There’s a reason why the HTTP ecosystem has adopted async/await as its primary runtime mechanism, even for clients. You can take any function that makes an HTTP call, and make it fit whatever hole or use case you want it to.

tower is probably the best example of this phenomenon I can think of, and it’s really the thing that made me realize how powerful async/await can be. If you implement your service as an async function, you get timeouts, rate limiting, load balancing, hedging and back-pressure handling. All of that for free.

It doesn’t matter what runtime you used, or what you’re actually doing in your service. You can throw tower at it to make it more robust.

macroquad is a miniature Rust game engine that aims to make game development as easy as possible. Its main function uses async/await in order to run its engine. This is because async/await is really the best way in Rust to express a linear function that needs to be stopped in order to wait for something else.

In practice, this can be extremely powerful. Imagine simultaneously polling a network connection to your game server and your GUI framework, on the same thread. The possibilities are endless.

Improving Async’s Image

I don’t think the issue is that some people think threads are better than async. I think the issue is that the benefits of async aren’t widely broadcast. This leads some people to be misinformed about the benefits of async.

If this is an educational problem, I think it’s worth taking a look at the educational material. Here’s what the Rust Async Book says when comparing async/await to operating system threads.

OS threads don’t require any changes to the programming model, which makes it very easy to express concurrency. However, synchronizing between threads can be difficult, and the performance overhead is large. Thread pools can mitigate some of these costs, but not enough to support massive IO-bound workloads.

- Rust Async Book, various authors

I think this is a consistent problem throughout the async community. When someone asks the question of “why do we want to use this over OS threads”, people have a tendency to kind of wave their hand and say “async has less overhead. Other than that, everything’s the same.”

This is the reason why web server authors switched to async/await. It’s how they solved the C10k problem. But, it’s not going to be the reason why everyone else switches to async/await.

Performance gains are fickle and can disappear in the wrong circumstances. There are plenty of cases where a threaded workflow can be faster than an equivalent async workflow (mostly, in the case of CPU bound tasks). I think that we, as a community, have over-emphasized the ephemeral performance benefits of async Rust while downplaying its semantic benefits.

In the worst case, it leads to people shrugging off async/await as “a weird thing that you resort to for niche use cases”. It should be seen as a powerful programming model that lets you succinctly express patterns that can’t be expressed in synchronous Rust without dozens of threads and channels.

I also think there’s a tendency to try to make async Rust “just like sync Rust” in a way that encourages negative comparison.

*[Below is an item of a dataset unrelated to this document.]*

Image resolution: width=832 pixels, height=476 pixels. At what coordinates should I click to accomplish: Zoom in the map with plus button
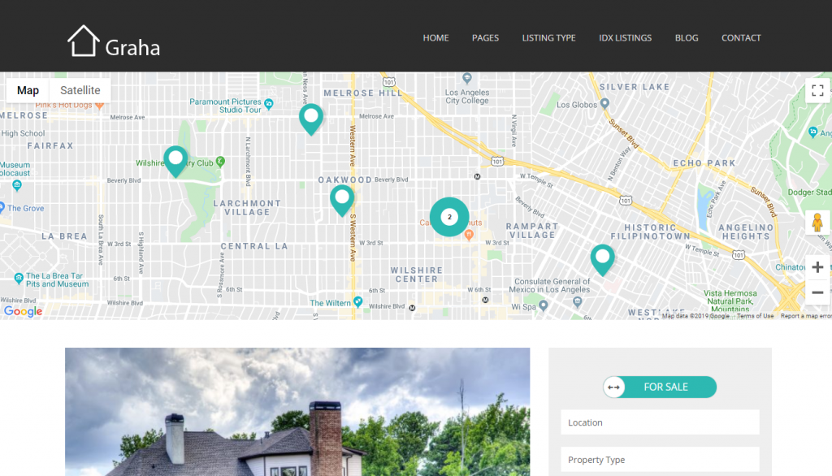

By “tendency”, I mean that it’s the stated roadmap for the Rust project, saying that “that writing async Rust code should be as easy as writing sync code, apart from the occasional async and await keyword.”.

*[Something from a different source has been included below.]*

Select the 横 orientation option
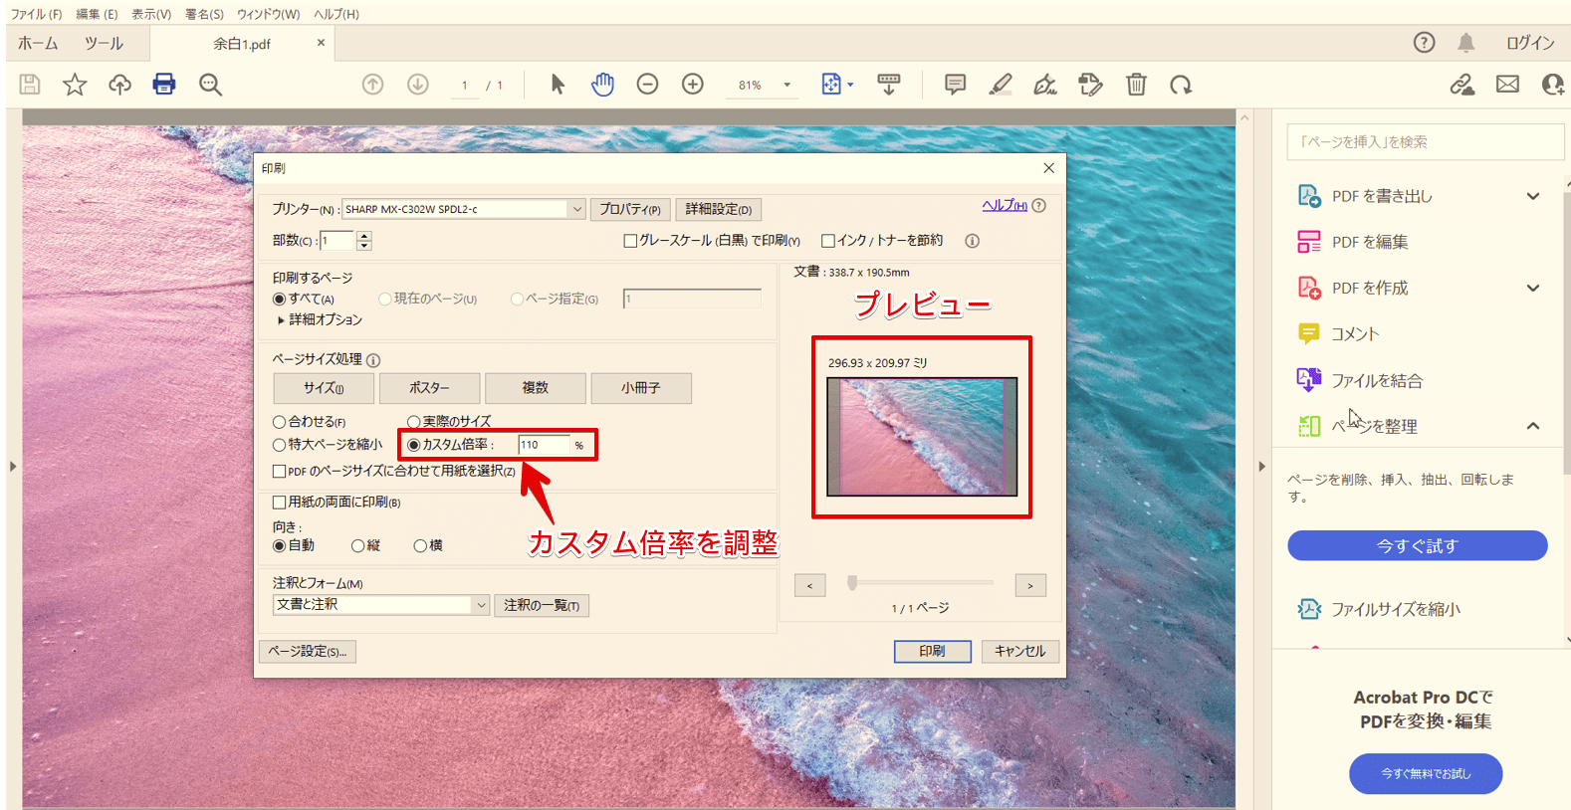This screenshot has height=810, width=1571. coord(420,546)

I reject this framing because it’s fundamentally impossible. It’s like trying to host a pizza party on a ski slope. Sure, you can probably get 99% of the way there, especially if you’re really talented. But there are differences that the average bear will notice, no matter how good you are.

We shouldn’t be trying to force our model into unfriendly idioms to appease programmers who refuse to adopt another type of pattern. We should be trying to highlight the strengths of Rust’s async/await ecosystem; its composability and its power. We should be trying to make it so async/await is the default choice whenever a programmer reaches for concurrency. Rather than trying to make sync Rust and async Rust the same, we should embrace the differences.

In short, we shouldn’t be using technical reasons to argue for a semantic model. We should be using semantic reasons.